DiskCache#

class sdgx.cachers.disk_cache.DiskCache(cache_dir: str | Path | None = None, identity: str | None = None, *args, **kwargs)[source]#

Bases: Cacher

Cacher that cache data in disk with parquet format

Parameters:
  • blocksize (int) – The blocksize of the cache.

  • cache_dir (str | Path | None, optional) – The directory where the cache will be stored. Defaults to None.

  • identity (str | None, optional) – The identity of the data source. Defaults to None.

Todo

  • Add partial cache when blocksize > chunksize

  • Improve cache invalidation

  • Improve performance if blocksize > chunksize

_get_cache_filename(offset: int) Path[source]#

Get cache filename

_refresh(offset: int, data: DataFrame) None[source]#

Refresh cache, will write data to cache file in parquet format.

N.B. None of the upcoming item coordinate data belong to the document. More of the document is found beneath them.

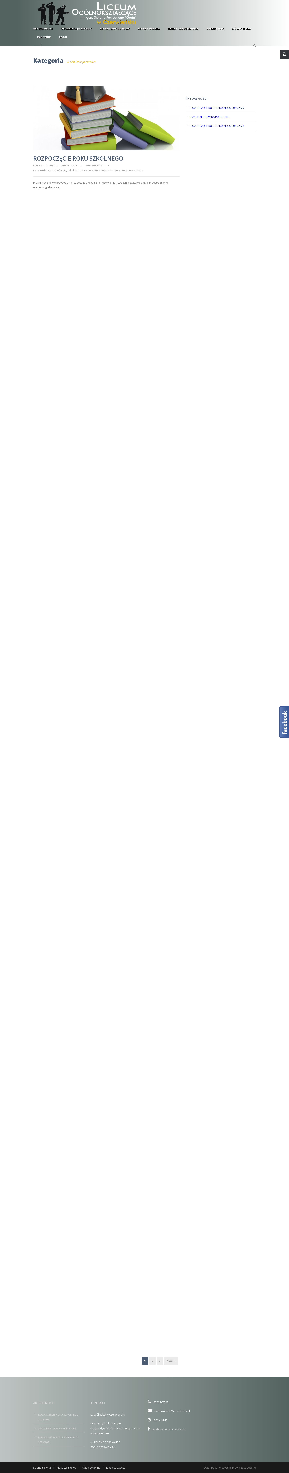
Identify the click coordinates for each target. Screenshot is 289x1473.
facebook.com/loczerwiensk (167, 1429)
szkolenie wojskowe (131, 170)
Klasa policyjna (91, 1467)
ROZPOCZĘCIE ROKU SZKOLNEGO (78, 158)
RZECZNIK (44, 37)
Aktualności (43, 28)
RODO (63, 37)
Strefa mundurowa (115, 28)
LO (64, 170)
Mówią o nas (241, 28)
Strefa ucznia (149, 28)
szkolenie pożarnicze (105, 170)
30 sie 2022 (47, 165)
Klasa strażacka (115, 1467)
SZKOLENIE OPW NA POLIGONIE (209, 117)
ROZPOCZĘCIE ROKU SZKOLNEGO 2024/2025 (217, 108)
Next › (171, 1360)
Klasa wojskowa (66, 1467)
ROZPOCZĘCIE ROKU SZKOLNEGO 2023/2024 (217, 126)
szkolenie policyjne (79, 170)
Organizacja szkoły (76, 28)
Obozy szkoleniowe (183, 28)
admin (74, 165)
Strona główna (42, 1467)
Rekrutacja (215, 28)
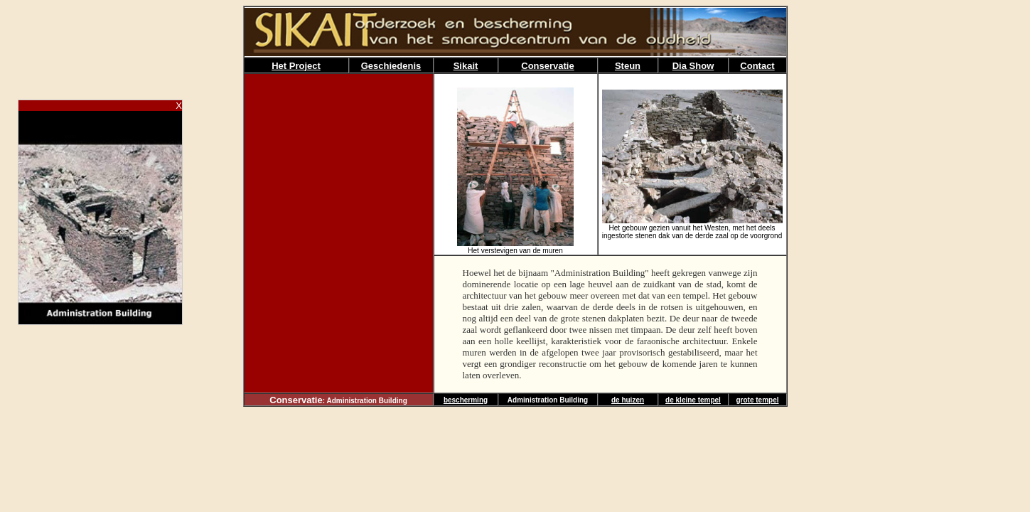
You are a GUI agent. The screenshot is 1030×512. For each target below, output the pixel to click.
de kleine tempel (693, 400)
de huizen (627, 400)
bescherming (466, 400)
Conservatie (547, 65)
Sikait (466, 65)
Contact (757, 65)
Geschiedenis (391, 65)
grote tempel (757, 400)
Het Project (296, 65)
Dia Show (693, 65)
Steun (627, 65)
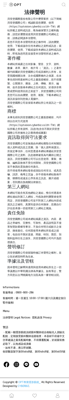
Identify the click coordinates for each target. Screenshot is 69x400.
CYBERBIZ (23, 386)
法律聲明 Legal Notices (16, 317)
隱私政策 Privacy (42, 317)
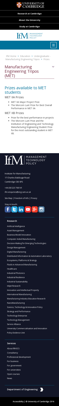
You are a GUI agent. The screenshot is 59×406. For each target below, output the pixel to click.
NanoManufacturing (16, 303)
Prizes (46, 59)
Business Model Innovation (19, 234)
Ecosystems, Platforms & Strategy (22, 260)
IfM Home (11, 56)
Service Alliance (14, 324)
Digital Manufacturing (16, 251)
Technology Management (18, 320)
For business (12, 361)
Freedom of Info (21, 198)
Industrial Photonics (16, 273)
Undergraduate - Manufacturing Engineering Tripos (28, 58)
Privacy (34, 198)
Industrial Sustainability (17, 281)
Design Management (16, 247)
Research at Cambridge (30, 13)
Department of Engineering (25, 389)
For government (14, 365)
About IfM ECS (13, 348)
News (9, 378)
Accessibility (18, 401)
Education (25, 56)
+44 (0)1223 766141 (13, 187)
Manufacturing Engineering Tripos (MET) (22, 71)
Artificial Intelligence (16, 226)
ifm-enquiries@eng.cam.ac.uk (18, 192)
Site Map (8, 198)
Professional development (19, 357)
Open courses (13, 374)
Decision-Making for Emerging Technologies (26, 243)
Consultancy (12, 352)
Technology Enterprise (17, 315)
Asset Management (15, 230)
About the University (29, 20)
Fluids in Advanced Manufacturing (22, 264)
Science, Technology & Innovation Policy (24, 307)
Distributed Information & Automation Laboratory (29, 256)
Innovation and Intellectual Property (23, 290)
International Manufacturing (19, 294)
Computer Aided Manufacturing (21, 239)
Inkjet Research (13, 286)
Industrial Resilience (16, 277)
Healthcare (12, 269)
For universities (14, 369)
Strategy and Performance (18, 311)
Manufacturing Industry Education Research (26, 298)
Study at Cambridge (29, 26)
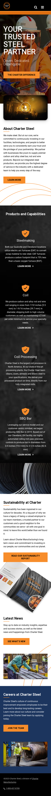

clear_cache() None[source]#

Clear all cache in cache_dir.

clear_invalid_cache()[source]#

Clear all cache in cache_dir.

TODO: Improve cache invalidation

is_cached(offset: int) bool[source]#

Check if the data is cached by checking if the cache file exists

iter(chunksize: int, data_connector: DataConnector) Generator[DataFrame, None, None][source]#

Load data from data_connector or cache in chunk

load(offset: int, chunksize: int, data_connector: DataConnector) DataFrame[source]#

Load data from data_connector or cache

load_all(data_connector: DataConnector) DataFrame#

Load all data from data_connector or cache